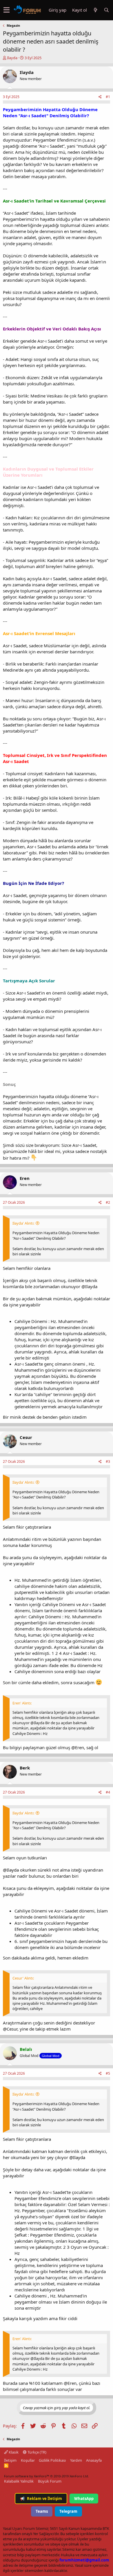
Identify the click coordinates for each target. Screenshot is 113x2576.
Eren (25, 1178)
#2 (108, 1202)
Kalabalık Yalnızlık (19, 2481)
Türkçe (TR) (36, 2452)
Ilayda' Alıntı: (23, 1223)
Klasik (13, 2452)
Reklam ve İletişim (41, 2498)
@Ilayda (11, 1870)
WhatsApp (84, 2498)
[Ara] (106, 10)
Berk (25, 1768)
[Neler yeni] (95, 10)
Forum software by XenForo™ (46, 2476)
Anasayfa (94, 2460)
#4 (108, 1792)
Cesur (26, 1437)
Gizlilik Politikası (52, 2460)
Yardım (76, 2460)
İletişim (10, 2460)
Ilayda (12, 57)
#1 (108, 96)
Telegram (68, 2511)
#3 (108, 1461)
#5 (108, 2073)
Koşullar (28, 2460)
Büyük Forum (49, 2481)
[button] (6, 10)
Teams (42, 2511)
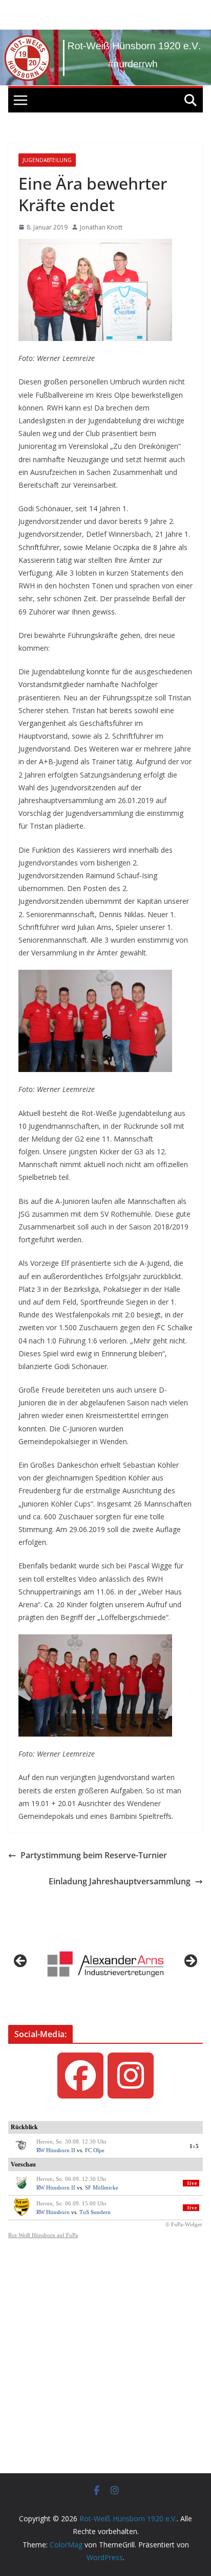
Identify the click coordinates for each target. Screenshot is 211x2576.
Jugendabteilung (47, 160)
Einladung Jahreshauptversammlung (120, 1881)
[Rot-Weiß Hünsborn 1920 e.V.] (105, 36)
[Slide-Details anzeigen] (105, 1964)
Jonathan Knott (101, 227)
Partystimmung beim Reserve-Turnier (93, 1855)
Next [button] (190, 1961)
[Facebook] (80, 2076)
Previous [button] (21, 1961)
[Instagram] (131, 2076)
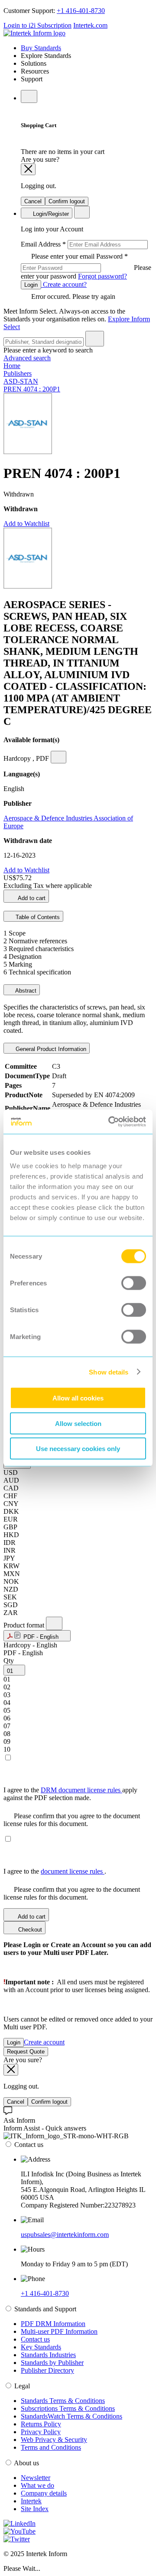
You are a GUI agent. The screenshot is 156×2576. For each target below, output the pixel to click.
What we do (37, 2485)
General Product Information (50, 1049)
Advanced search (27, 358)
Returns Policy (41, 2424)
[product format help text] (54, 1623)
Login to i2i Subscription (37, 25)
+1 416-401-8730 (81, 10)
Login (31, 285)
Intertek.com (90, 25)
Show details (108, 1371)
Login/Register (50, 214)
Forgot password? (102, 276)
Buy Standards (41, 47)
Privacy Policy (41, 2431)
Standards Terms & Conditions (63, 2400)
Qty (8, 1660)
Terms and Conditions (51, 2447)
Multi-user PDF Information (59, 2331)
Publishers (17, 373)
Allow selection (78, 1423)
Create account (44, 2042)
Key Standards (41, 2347)
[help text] (58, 757)
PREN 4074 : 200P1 (31, 389)
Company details (44, 2493)
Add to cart (31, 898)
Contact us (35, 2339)
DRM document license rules (81, 1790)
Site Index (35, 2508)
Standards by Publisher (52, 2362)
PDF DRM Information (53, 2323)
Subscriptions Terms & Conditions (68, 2408)
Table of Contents (37, 917)
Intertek (31, 2501)
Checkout (29, 1929)
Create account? (64, 284)
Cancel (33, 201)
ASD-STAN (20, 381)
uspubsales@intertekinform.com (65, 2234)
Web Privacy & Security (54, 2439)
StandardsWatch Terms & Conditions (71, 2416)
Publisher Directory (47, 2370)
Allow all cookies (78, 1398)
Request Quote (26, 2051)
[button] (37, 1635)
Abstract (25, 990)
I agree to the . (54, 1871)
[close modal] (28, 169)
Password (86, 266)
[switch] (133, 1283)
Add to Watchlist (26, 523)
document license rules (72, 1871)
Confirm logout (67, 201)
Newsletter (35, 2477)
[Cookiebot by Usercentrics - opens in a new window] (110, 1122)
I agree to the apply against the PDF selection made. (70, 1793)
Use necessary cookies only (78, 1448)
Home (11, 365)
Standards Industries (48, 2354)
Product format (24, 1625)
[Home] (34, 33)
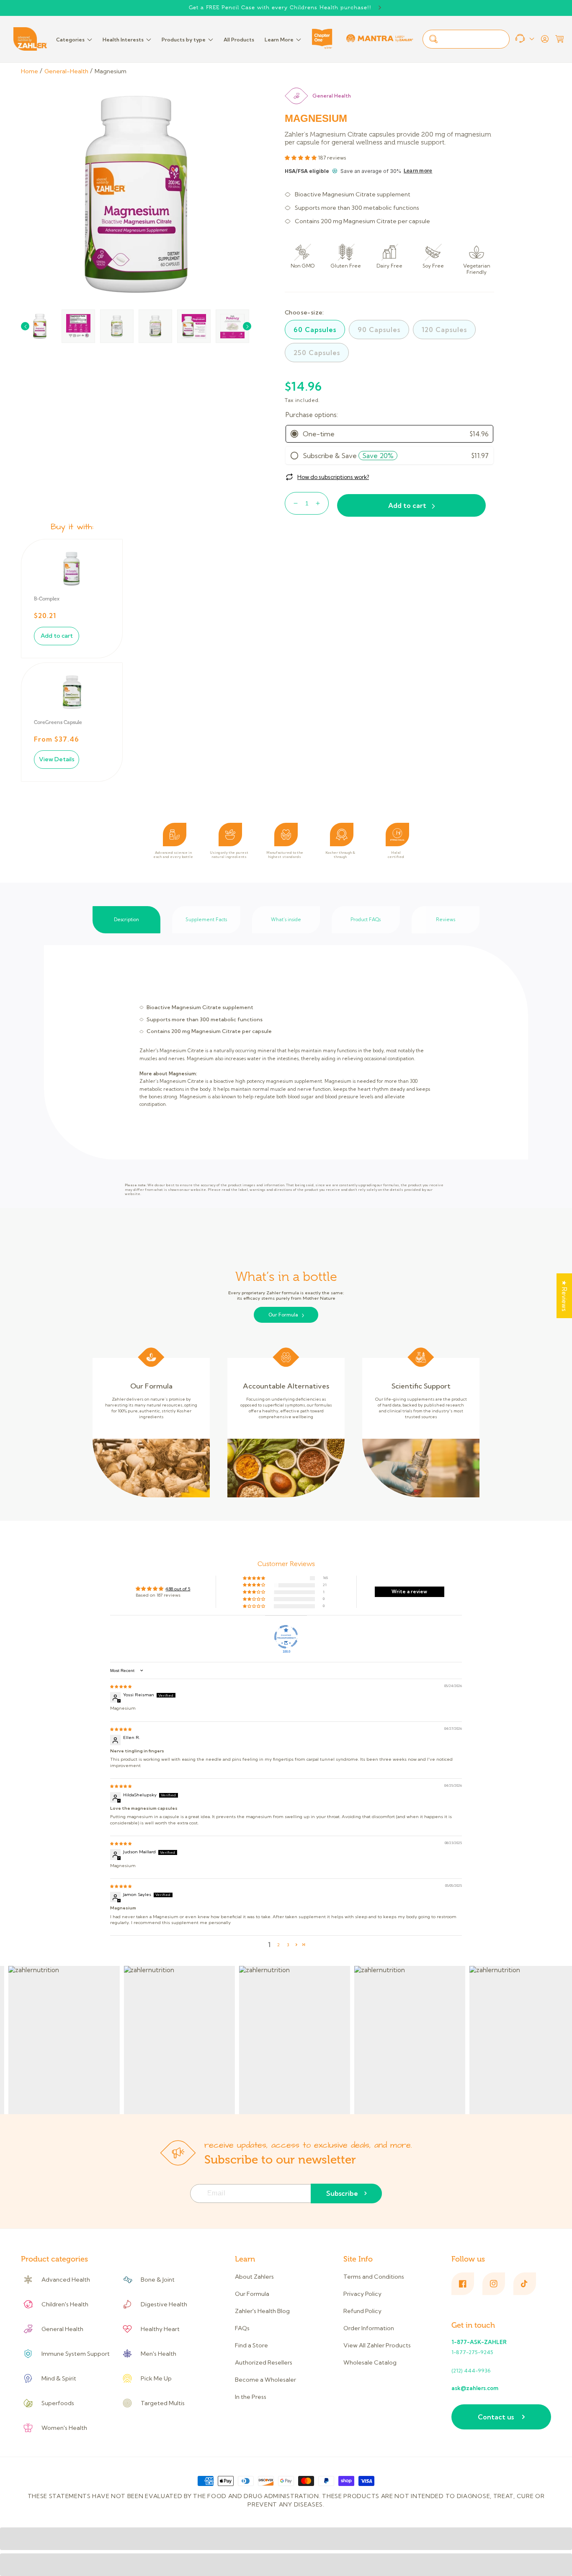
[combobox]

▸ EXERCISE PROMPT
Drop the pictures and reproduce the rest of the entries above exactly.

▸ EXERCISE SOLUTION
Identify the click coordinates for each target. Screenshot is 113x2576.
Eren (25, 1178)
#2 (108, 1202)
Kalabalık Yalnızlık (19, 2481)
Türkçe (TR) (36, 2452)
Ilayda' Alıntı: (23, 1223)
Klasik (13, 2452)
Reklam ve İletişim (41, 2498)
@Ilayda (11, 1870)
WhatsApp (84, 2498)
[Ara] (106, 10)
Berk (25, 1768)
[Neler yeni] (95, 10)
Forum software by XenForo™ (46, 2476)
Anasayfa (94, 2460)
#4 (108, 1792)
Cesur (26, 1437)
Gizlilik Politikası (52, 2460)
Yardım (76, 2460)
İletişim (10, 2460)
Ilayda (12, 57)
#1 (108, 96)
Telegram (68, 2511)
#3 (108, 1461)
#5 (108, 2073)
Koşullar (28, 2460)
Büyük Forum (49, 2481)
[button] (6, 10)
Teams (42, 2511)
Identify the click coordinates for each target. Screenshot is 211x2576.
Jugendabteilung (47, 160)
Einladung Jahreshauptversammlung (120, 1881)
[Rot-Weiß Hünsborn 1920 e.V.] (105, 36)
[Slide-Details anzeigen] (105, 1964)
Jonathan Knott (101, 227)
Partystimmung beim Reserve-Turnier (93, 1855)
Next [button] (190, 1961)
[Facebook] (80, 2076)
Previous [button] (21, 1961)
[Instagram] (131, 2076)
You are a GUI agent. The screenshot is 156×2576. For each target below, output the pixel to click.
What we do (37, 2485)
General Product Information (50, 1049)
Advanced search (27, 358)
Returns Policy (41, 2424)
[product format help text] (54, 1623)
Login to i2i Subscription (37, 25)
+1 416-401-8730 (81, 10)
Login (31, 285)
Intertek.com (90, 25)
Show details (108, 1371)
Login/Register (50, 214)
Forgot password? (102, 276)
Buy Standards (41, 47)
Privacy Policy (41, 2431)
Standards Terms & Conditions (63, 2400)
Qty (8, 1660)
Terms and Conditions (51, 2447)
Multi-user PDF Information (59, 2331)
Publishers (17, 373)
Allow selection (78, 1423)
Create account (44, 2042)
Key Standards (41, 2347)
[help text] (58, 757)
PREN 4074 : 200P1 (31, 389)
Company details (44, 2493)
Add to cart (31, 898)
Contact us (35, 2339)
DRM document license rules (81, 1790)
Site Index (35, 2508)
Standards by Publisher (52, 2362)
PDF DRM Information (53, 2323)
Subscriptions Terms & Conditions (68, 2408)
Table of Contents (37, 917)
Intertek (31, 2501)
Checkout (29, 1929)
Create account? (64, 284)
Cancel (33, 201)
ASD-STAN (20, 381)
uspubsales@intertekinform.com (65, 2234)
Web Privacy & Security (54, 2439)
StandardsWatch Terms & Conditions (71, 2416)
Publisher Directory (47, 2370)
Allow all cookies (78, 1398)
Request Quote (26, 2051)
[button] (37, 1635)
Abstract (25, 990)
I agree to the . (54, 1871)
[close modal] (28, 169)
Password (86, 266)
[switch] (133, 1283)
Add to Watchlist (26, 523)
document license rules (72, 1871)
Confirm logout (67, 201)
Newsletter (35, 2477)
[Cookiebot by Usercentrics - opens in a new window] (110, 1122)
I agree to the apply against the PDF selection made. (70, 1793)
Use necessary cookies only (78, 1448)
Home (11, 365)
Standards Industries (48, 2354)
Product format (24, 1625)
[Home] (34, 33)
[combobox]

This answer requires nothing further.